It would be nice if there were some standard external way to just do a name→onion query. As specified, there's no easy way for e.g. the browser to query how a name will be mapped, short of launching its own instance of the GNS wrapper and communicating with the over the Name System API. I wonder, perhaps there's a way to extend the Tor RESOLVE cell to support this feature? So you could do, for example $ tor-resolve debian.zkey sejnfjrq6szgca7v.onion
When launching name plugins, Tor sets various environment variables to pass data to the name plugin (e.g. NS API version, state directory, etc.). More information on the environment variables at [INITENVVARS].
After a name plugin initializes and parses all needed environment variables, it communicates with Tor using its stdin/stdout.

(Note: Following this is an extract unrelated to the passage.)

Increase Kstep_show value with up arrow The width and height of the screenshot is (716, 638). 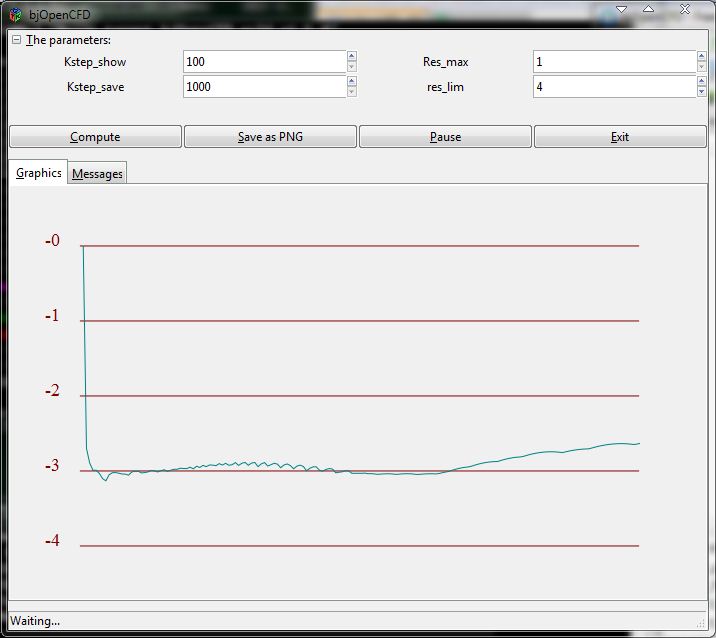(351, 57)
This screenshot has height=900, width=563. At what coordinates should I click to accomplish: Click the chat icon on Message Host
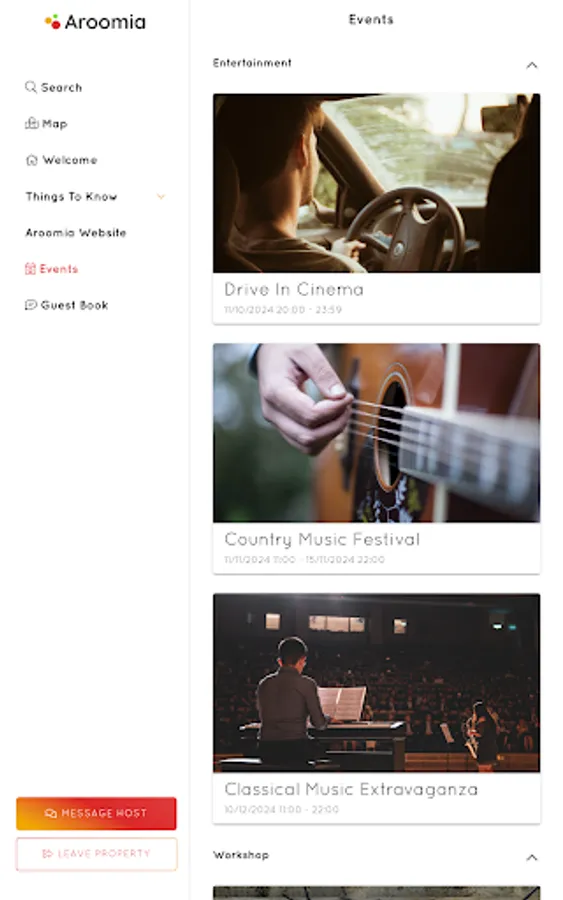pyautogui.click(x=51, y=813)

I worry that repeating the envvar and stdin/stdout design of the PT spec will cause problems for platforms that aren't Tor on the desktop. Whenever I talk to anyone about the PT spec, these are their primary complaints. Mobile platforms, for example, may not allow subprocesses, and may not have equivalents to envvars and stdin/stdout. Maybe it's not such a big problem, if, unlike the PT spec, the Name System API is not intended to be adopted by non-Tor projects. But I'm curious about what developers of Orbot and Tor for iOS will say about the feasibility of implementing this protocol.
3.2. Name plugins handling all tlds '*'
In [TORRC], we assigned a single tld to each name plugin. Should we also accept catch-all tlds using '*'? I'm afraid that this way a name system could try to resolve even normal domains like reddit.com .
That might be a good feature. It would provide a way to implement an "Onion Everywhere" system, where you have a local database of onion names that correspond to ordinary DNS names.
On the other hand, maybe a better way to implement "Onion Everywhere" is as a browser extension, like HTTPS Everywhere, because if the name mapping happens at a low layer inside Tor, there's no way for the browser to get feedback.